Speaking on homebuyer sentiment, Surendra Hiranandani, Chairman and Managing Director of House of Hiranandani, said: “This year, repo rates have been gradually rising to maintain momentum in the fight against inflation. The MPC has raised repo rates by 50 basis points in June this year.And, again, the MPC’s decision to raise repo rates again by 50 basis points indicates that inflation is here to stay for some time. Rising repo rates will have an effect on interest rates as well as the attitude of home buyers.This year has seen a steady increase in home sales, but the continued rise in mortgage rates can overwhelm a buyer. In my view, consumers should be patient and trust the RBI to fight inflation and revitalize the economy.

Hiranandani added that despite the RBI’s strategic decision to raise repo rates to control inflation, the property buyer seems to be less swayed by the most recent increases. Even with the rate hikes, last quarter’s performance was solid, reflecting the increased movement of homebuyers to purchase homes. A recent report on current residential sales figures highlights the boost the quarter saw primarily from the luxury segment. The higher sales levels are the result of growing demand for larger properties, restored buyer confidence and increased interest in the NRI.

However, the latest 50 basis point hike in the repo rate is expected to impact both home buyers and home loan EMIs for a short term period.

Ramani Sastri – Chairman & MD, Sterling Developers said: “RBI’s decision could have an immediate impact on buying a home in the short term, as the recent back-to-back hikes in repo rates have already added to the cost acquisition rate of buyers. Rising interest rates along with high housing construction costs and commodity price pressures could negatively impact housing sentiment as buyers are likely to invest in their dream homes in holiday season forecast. users and this decision will have a negative impact on India’s interest-rate sensitive real estate sector.”

“However, despite the odds, we remain hopeful as there is significant pent-up demand from a very broad base of the population and first-time home buyers. Many high-frequency indicators also suggest the economy recovers robustly and this will have a positive influence on real estate,” Sastri added.

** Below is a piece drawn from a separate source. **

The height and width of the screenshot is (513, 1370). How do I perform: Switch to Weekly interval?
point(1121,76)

Meanwhile, Lincoln Bennet Rodrigues, chairman and founder of The Bennet and Bernard Company, said the impact of the rate hike will be mostly on the affordable housing side, which is driven primarily by sentiment and particularly buyers. of a first home who are heavily dependent on home loans. This decision will not change much in the luxury segment because the demand from buyers in this segment exceeds these considerations. Additionally, the affordability and disposable incomes of new age homebuyers are much better today than a few years ago due to increased job and wage growth in most areas. sectors of the country, which is a silver lining for the sector.

“The current environment of repo rate hikes is unlikely to last forever, and eventually rates are expected to fall again. purchase after the pandemic,” Rodrigues added.

In FY23, to rein in inflationary pressures, RBI first raised the repo rate by 40 basis points in May and then by 50 basis points in June. The latest 50 basis point hike – brings the total hike to 140 basis points in the political repo rate.

RBI should continue to increase the repo rate in the coming monetary policies. If so, home loan EMIs could continue to get more expensive and take a big chunk out of borrowers’ pockets.

Bankers see the RBI repo rate reaching 6% by the end of this year.

Yes, the Bank’s economists said that “with the path of CPI inflation pointing downwards, we expect the RBI to moderate the pace of the hikes and raise the repo rate by 25-35 basis points in September and 25 basis points in December to 5.90-6.00% and will pause thereafter to assess growth-inflation dynamics.”

“We expect the RBI to continue its rate hikes in the coming policies, taking rates to 5.75% by the end of the year,” said economists at HDFC Bank.